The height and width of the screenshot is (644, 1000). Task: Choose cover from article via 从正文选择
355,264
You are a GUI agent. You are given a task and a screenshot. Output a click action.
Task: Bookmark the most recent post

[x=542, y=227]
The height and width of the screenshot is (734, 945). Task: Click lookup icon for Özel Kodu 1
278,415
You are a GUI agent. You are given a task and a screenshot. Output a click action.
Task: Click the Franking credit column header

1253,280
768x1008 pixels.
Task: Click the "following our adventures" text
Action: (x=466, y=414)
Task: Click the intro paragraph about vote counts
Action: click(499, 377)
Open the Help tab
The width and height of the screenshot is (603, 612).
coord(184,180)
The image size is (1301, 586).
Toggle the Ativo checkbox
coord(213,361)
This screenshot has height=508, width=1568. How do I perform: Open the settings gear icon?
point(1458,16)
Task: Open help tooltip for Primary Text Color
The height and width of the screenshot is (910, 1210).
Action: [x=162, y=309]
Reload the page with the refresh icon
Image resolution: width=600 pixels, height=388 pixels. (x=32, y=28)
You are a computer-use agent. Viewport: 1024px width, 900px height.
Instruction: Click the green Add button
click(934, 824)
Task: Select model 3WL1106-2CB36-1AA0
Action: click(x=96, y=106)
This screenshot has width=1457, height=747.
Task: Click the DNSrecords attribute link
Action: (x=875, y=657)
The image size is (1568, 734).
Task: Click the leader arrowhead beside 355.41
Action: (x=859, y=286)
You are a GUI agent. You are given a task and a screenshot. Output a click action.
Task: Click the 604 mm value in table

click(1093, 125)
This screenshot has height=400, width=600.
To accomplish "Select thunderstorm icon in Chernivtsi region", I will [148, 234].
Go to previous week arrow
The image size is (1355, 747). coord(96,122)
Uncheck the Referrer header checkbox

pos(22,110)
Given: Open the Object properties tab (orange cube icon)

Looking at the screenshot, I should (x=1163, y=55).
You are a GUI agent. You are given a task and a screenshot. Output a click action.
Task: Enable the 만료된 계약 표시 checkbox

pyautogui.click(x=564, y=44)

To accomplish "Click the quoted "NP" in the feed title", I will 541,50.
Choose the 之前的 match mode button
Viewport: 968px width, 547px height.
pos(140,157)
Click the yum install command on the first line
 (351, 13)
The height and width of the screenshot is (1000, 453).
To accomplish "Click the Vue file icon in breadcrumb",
○ ○ ○ ○ ○ ○ ○
_TASK INSTRUCTIONS_.
Using the listing above, reproduce each line without omission.

_ANSWER AREA_.
The height and width of the screenshot is (644, 1000). Task: Choose cover from article via 从正文选择
355,264
You are a GUI agent. You are given a task and a screenshot. Output a click action.
Task: Bookmark the most recent post

[x=542, y=227]
The height and width of the screenshot is (734, 945). Task: Click lookup icon for Özel Kodu 1
278,415
You are a GUI agent. You are given a task and a screenshot. Output a click action.
Task: Click the Franking credit column header

1253,280
768x1008 pixels.
Task: Click the "following our adventures" text
Action: (x=466, y=414)
Task: Click the intro paragraph about vote counts
Action: click(499, 377)
Open the Help tab
The width and height of the screenshot is (603, 612).
coord(184,180)
The image size is (1301, 586).
Toggle the Ativo checkbox
coord(213,361)
This screenshot has height=508, width=1568. How do I perform: Open the settings gear icon?
point(1458,16)
Task: Open help tooltip for Primary Text Color
The height and width of the screenshot is (910, 1210).
Action: [x=162, y=309]
Reload the page with the refresh icon
Image resolution: width=600 pixels, height=388 pixels. (x=32, y=28)
You are a computer-use agent. Viewport: 1024px width, 900px height.
Instruction: Click the green Add button
click(934, 824)
Task: Select model 3WL1106-2CB36-1AA0
Action: click(x=96, y=106)
This screenshot has width=1457, height=747.
Task: Click the DNSrecords attribute link
Action: (x=875, y=657)
The image size is (1568, 734).
Task: Click the leader arrowhead beside 355.41
Action: (x=859, y=286)
You are a GUI agent. You are given a task and a screenshot. Output a click action.
Task: Click the 604 mm value in table

click(1093, 125)
This screenshot has height=400, width=600.
To accomplish "Select thunderstorm icon in Chernivtsi region", I will [148, 234].
Go to previous week arrow
The image size is (1355, 747). coord(96,122)
Uncheck the Referrer header checkbox

pos(22,110)
Given: Open the Object properties tab (orange cube icon)

Looking at the screenshot, I should (x=1163, y=55).
You are a GUI agent. You are given a task and a screenshot. Output a click action.
Task: Enable the 만료된 계약 표시 checkbox

pyautogui.click(x=564, y=44)

To accomplish "Click the quoted "NP" in the feed title", I will 541,50.
Choose the 之前的 match mode button
Viewport: 968px width, 547px height.
pos(140,157)
Click the yum install command on the first line
 (351, 13)
The height and width of the screenshot is (1000, 453).
To accomplish "Click the Vue file icon in breadcrumb",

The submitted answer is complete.